» **WHAT THE TASK REQUIRES**
Write out exactly the lines running from the one with "Task: Click the Paste clipboard icon" to the last line of the entries, keeping both the first and the last.

(Pixel coordinate grounding data)
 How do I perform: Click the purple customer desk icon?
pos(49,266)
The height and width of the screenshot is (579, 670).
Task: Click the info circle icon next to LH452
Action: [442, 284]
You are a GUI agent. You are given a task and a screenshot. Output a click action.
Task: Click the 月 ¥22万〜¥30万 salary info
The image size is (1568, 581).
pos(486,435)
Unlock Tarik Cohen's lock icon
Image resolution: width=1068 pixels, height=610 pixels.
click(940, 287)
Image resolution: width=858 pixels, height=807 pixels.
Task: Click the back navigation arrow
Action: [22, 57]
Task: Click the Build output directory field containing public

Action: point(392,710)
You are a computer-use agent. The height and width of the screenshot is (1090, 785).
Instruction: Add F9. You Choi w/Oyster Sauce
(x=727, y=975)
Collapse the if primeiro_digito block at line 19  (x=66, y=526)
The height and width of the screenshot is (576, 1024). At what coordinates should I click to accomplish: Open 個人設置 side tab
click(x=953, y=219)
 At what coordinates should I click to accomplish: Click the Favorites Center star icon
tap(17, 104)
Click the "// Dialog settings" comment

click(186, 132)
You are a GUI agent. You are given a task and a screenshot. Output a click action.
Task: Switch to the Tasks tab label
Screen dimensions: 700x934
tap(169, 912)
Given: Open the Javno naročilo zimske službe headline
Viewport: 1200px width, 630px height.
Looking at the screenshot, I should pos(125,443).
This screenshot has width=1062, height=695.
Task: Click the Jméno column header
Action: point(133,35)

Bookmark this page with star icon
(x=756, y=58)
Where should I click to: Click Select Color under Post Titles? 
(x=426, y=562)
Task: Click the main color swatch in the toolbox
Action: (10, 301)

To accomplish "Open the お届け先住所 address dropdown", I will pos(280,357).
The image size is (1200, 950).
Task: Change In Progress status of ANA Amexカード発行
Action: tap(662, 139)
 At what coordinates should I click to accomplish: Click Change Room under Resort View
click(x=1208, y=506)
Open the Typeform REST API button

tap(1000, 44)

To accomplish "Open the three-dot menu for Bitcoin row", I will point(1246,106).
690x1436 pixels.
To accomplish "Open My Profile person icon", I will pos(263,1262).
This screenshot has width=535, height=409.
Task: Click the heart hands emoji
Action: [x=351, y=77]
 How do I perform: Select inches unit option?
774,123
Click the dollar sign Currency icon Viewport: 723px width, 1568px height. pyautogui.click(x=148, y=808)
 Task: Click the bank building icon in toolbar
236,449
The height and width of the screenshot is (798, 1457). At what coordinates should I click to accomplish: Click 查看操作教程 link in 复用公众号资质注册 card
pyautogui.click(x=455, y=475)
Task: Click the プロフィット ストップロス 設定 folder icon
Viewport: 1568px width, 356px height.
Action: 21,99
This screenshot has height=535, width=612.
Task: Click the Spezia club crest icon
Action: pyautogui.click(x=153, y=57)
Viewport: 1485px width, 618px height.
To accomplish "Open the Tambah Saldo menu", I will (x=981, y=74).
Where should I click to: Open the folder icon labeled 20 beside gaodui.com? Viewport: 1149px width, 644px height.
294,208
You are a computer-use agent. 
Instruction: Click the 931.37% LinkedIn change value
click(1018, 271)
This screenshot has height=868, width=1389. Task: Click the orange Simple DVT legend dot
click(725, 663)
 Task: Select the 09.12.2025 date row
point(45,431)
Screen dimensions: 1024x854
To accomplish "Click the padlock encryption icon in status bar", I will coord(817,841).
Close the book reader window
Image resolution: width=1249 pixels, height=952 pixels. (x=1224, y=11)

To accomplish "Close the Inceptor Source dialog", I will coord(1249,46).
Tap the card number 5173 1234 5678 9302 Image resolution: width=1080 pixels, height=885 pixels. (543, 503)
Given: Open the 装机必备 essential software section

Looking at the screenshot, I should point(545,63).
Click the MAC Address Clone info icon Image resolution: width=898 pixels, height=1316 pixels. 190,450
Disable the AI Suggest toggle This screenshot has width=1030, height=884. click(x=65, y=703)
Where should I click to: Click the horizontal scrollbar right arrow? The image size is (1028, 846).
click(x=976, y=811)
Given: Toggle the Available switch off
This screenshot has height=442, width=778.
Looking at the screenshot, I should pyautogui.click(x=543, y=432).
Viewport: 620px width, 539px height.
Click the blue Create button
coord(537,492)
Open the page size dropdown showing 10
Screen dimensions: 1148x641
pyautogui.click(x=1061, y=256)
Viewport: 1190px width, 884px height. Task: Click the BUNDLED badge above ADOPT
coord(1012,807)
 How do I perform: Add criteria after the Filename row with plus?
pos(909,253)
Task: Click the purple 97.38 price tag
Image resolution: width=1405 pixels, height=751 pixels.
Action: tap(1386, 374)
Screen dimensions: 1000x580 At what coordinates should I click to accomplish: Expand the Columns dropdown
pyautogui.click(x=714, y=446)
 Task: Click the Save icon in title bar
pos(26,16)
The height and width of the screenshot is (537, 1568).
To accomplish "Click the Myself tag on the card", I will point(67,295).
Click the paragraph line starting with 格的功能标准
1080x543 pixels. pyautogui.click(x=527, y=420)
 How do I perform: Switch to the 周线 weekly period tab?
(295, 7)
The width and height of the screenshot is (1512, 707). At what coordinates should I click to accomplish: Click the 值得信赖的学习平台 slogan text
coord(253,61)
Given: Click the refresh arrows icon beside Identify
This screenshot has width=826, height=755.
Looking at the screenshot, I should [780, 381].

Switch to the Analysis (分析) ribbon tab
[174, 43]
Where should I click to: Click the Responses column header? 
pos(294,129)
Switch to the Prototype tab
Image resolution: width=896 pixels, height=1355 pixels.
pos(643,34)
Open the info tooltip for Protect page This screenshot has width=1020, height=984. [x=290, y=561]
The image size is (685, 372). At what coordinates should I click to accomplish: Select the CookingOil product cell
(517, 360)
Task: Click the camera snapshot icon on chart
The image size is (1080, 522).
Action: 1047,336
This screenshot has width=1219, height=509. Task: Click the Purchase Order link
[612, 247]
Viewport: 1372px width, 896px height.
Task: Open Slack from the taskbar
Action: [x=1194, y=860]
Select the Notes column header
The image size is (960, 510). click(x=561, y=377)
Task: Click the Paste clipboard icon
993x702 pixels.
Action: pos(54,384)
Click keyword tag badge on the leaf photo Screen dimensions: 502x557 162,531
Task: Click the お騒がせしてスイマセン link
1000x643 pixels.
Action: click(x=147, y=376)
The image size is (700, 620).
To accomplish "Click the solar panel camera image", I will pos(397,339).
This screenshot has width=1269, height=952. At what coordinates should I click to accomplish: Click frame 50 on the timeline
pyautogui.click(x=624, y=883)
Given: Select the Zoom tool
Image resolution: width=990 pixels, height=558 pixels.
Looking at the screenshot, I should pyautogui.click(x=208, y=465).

» **RESULT OF THE TASK**
Task: Click the Paste clipboard icon
993x702 pixels.
Action: pos(54,384)
Click keyword tag badge on the leaf photo Screen dimensions: 502x557 162,531
Task: Click the お騒がせしてスイマセン link
1000x643 pixels.
Action: click(x=147, y=376)
The image size is (700, 620).
To accomplish "Click the solar panel camera image", I will pos(397,339).
This screenshot has width=1269, height=952. At what coordinates should I click to accomplish: Click frame 50 on the timeline
pyautogui.click(x=624, y=883)
Given: Select the Zoom tool
Image resolution: width=990 pixels, height=558 pixels.
Looking at the screenshot, I should pyautogui.click(x=208, y=465).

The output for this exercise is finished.